U.S. Pat. No. 5,361,759 to Genevier et al. ("the '759 patent") is directed generally to a non-invasive system for optically detecting in vivo the presence and concentration of meconium and/or blood in amniotic fluid. The system comprises a single probe having a body 32 for insertion into the uterus. The probe includes an optical cell 31 defining a passageway for permitting the flow of amniotic fluid therethrough, and a fiber optic bundle 33 optically connected to the passageway. The fiber optic bundle 33 includes two branches, one for transmitting light into the optical cell, and the other for collecting reflected light and conveying it to a spectrophotometer comprising a plurality of photodetectors. The light reflected off the amniotic fluid within the passageway is returned from the probe to second, third and fourth photodetectors to detect the reflectance values at the following three wavelengths of interest: (i) 405-420 nm (for meconium), (ii) 540 nm (for blood), and (iii) 700 nm (for a baseline). The concentration of meconium and blood is calculated based on the detected values at each wavelength.
One potential drawback of measuring the light reflected off the amniotic fluid as described in the '759 patent is that the intensity of the reflected light may be relatively weak, and therefore the apparatus may have a relatively low sensitivity, particularly within the clinically relevant range for assessing meconium thickness. The system of the '759 patent also requires multiple wavelengths, and appropriate shielding, particularly if the probe is placed, for example, against the uterine wall. These requirements can lead to additional complexity and expense. Another drawback of the approach described in the '759 patent is that the system employs only a single probe and sensor.

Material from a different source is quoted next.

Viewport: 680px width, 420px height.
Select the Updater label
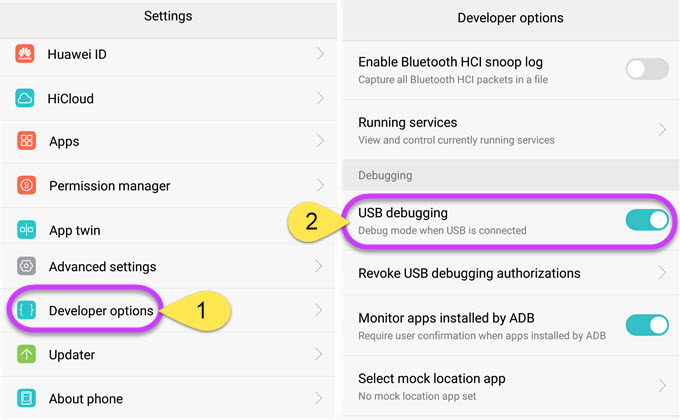click(72, 355)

The meconium concentration may vary from one location to another within the amniotic sac. Thus, the single probe of the '759 patent may accurately detect the absence of meconium, or a relatively low concentration of meconium at its particular location within the amniotic sac, but may not detect the presence of, or a dangerously high concentration of meconium at another location in the amniotic sac. In addition, the single probe employed in the system of the '759 patent may become clogged with relatively "thick" meconium and/or other particulate matter, and in turn become inoperative or otherwise fail to accurately monitor, or assess the concentration of meconium in the amniotic fluid.

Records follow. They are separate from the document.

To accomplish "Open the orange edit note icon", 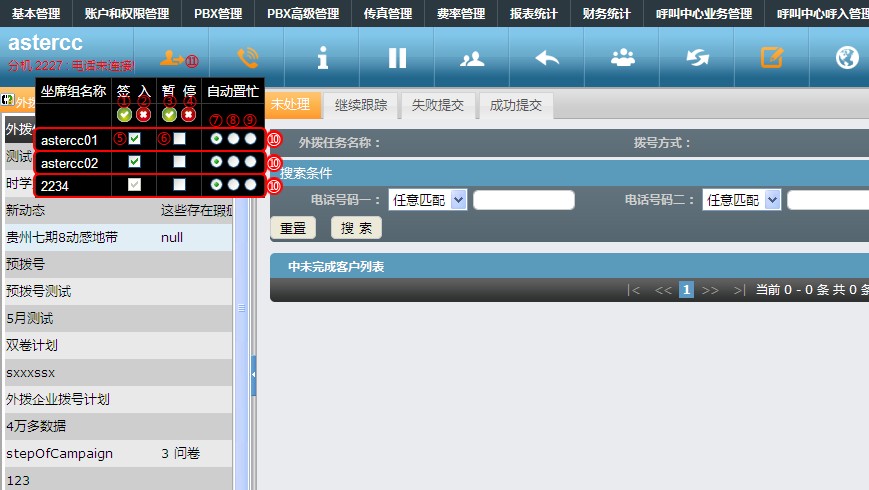I will (772, 58).
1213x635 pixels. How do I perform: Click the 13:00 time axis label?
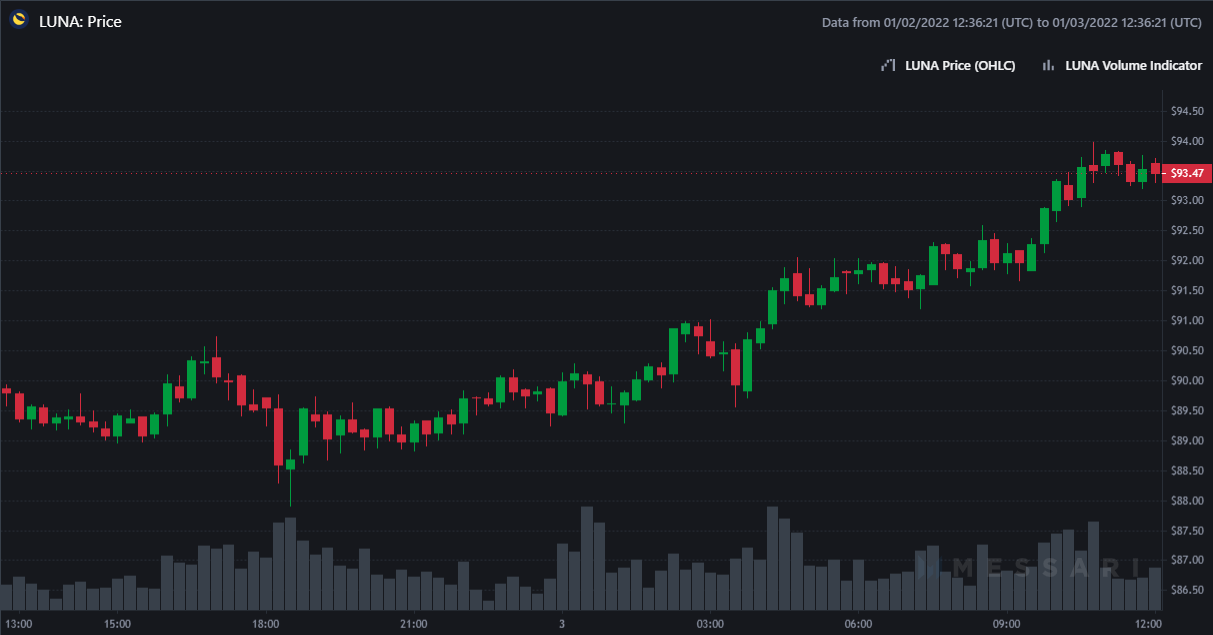pyautogui.click(x=19, y=624)
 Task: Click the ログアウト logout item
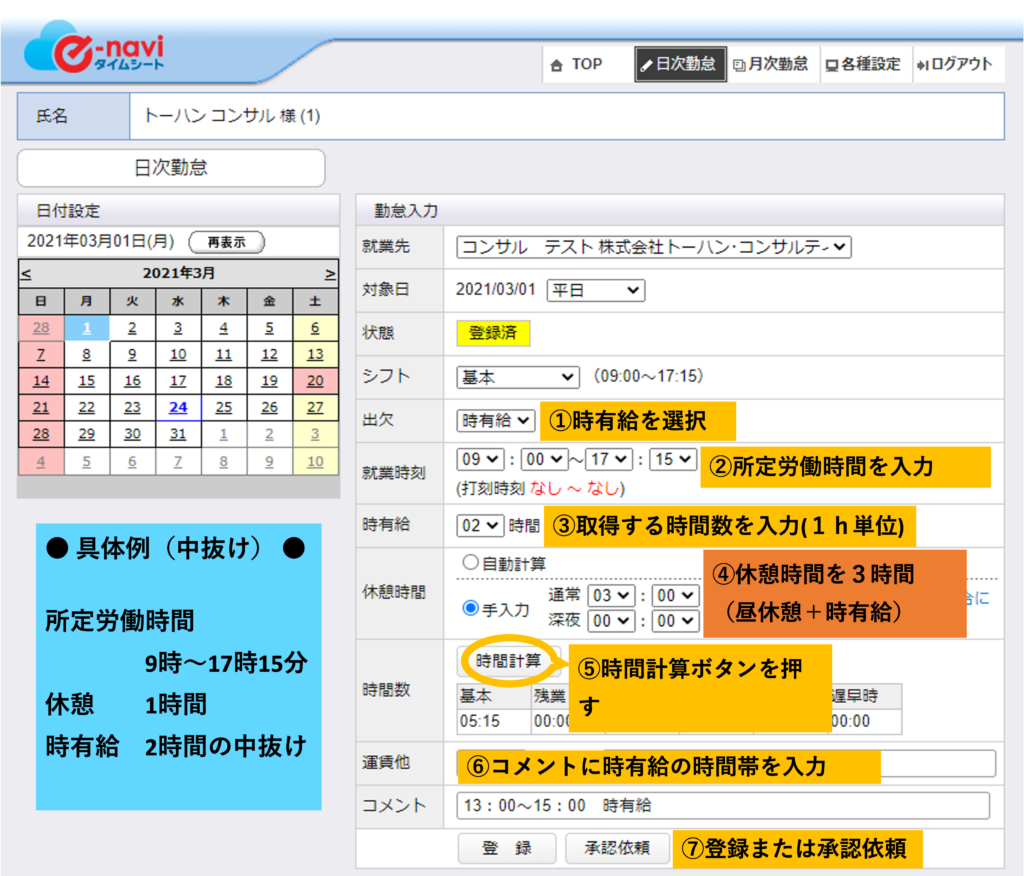[954, 64]
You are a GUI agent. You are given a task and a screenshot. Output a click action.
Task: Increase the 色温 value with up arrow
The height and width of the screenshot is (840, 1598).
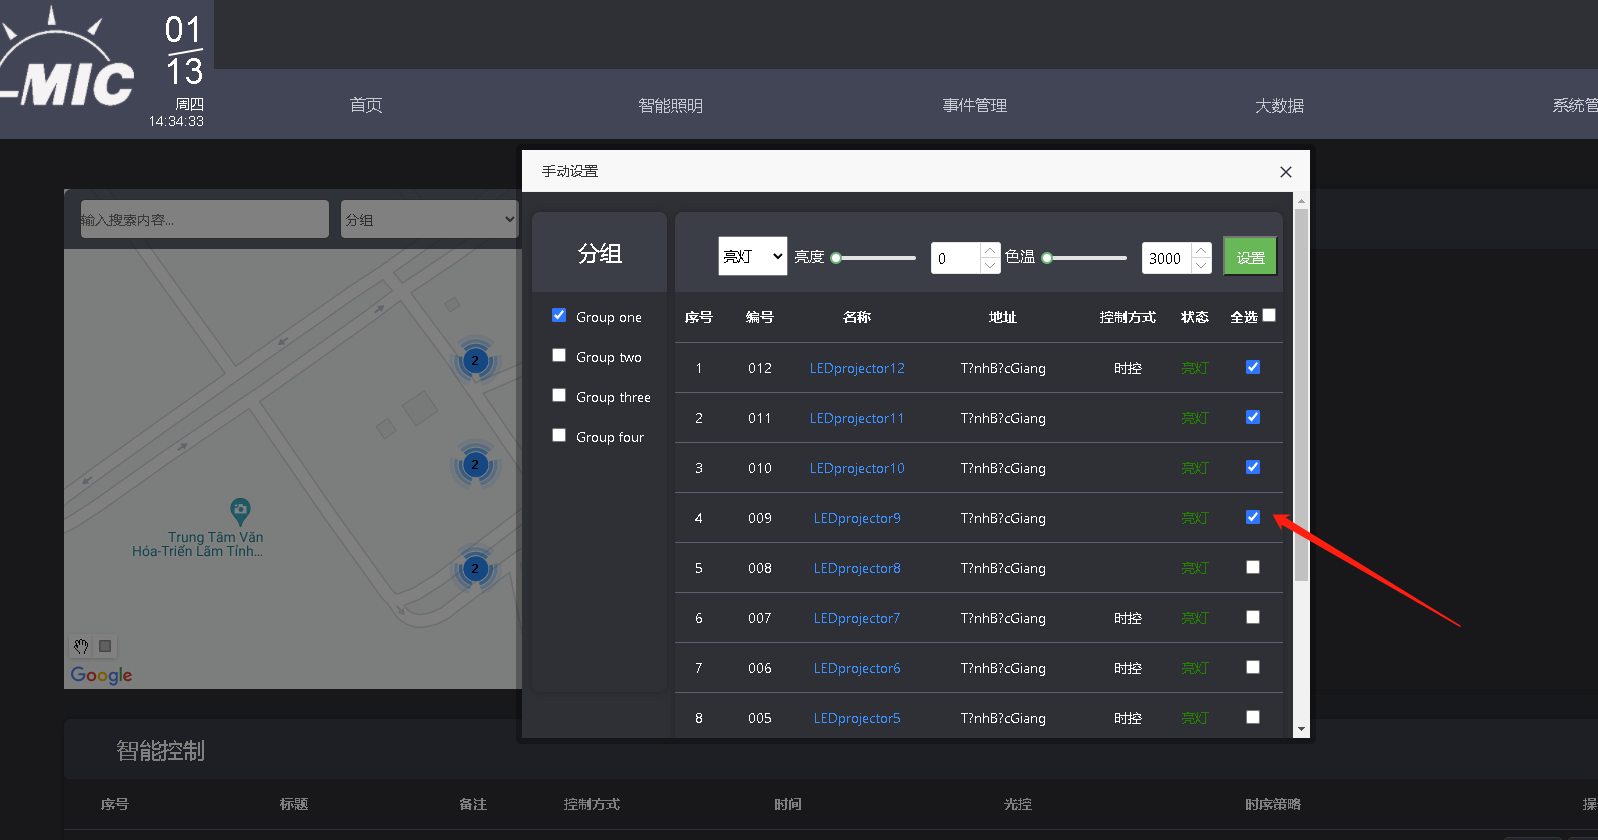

U.S. Pat. No. 5,172,693 to Doody ("the '693 patent") shows another prior art system for in vivo, optical detection of meconium in amniotic fluid. The '693 patent does not teach inserting the probe into the amniotic fluid, but rather teaches placing a probe against the outside surface of the uterine wall (FIGS. 2 and 3). Light at selected wavelengths is transmitted through the uterine wall and into the amniotic fluid for exciting the fluorescent pigments of the meconium. The fluorescence emitted by the meconium pigments is detected, spectrally isolated, amplified, and analyzed to determine the presence of meconium in amniotic fluid. Thus, although the '693 patent shows a system for detecting the presence of meconium, it does not teach or suggest a system for measuring or otherwise obtaining a qualitative and/or quantitative assessment of the concentration of meconium in amniotic fluid.
Accordingly, it is an object of the present invention to overcome one or more of the above-described drawbacks and disadvantages of the prior art.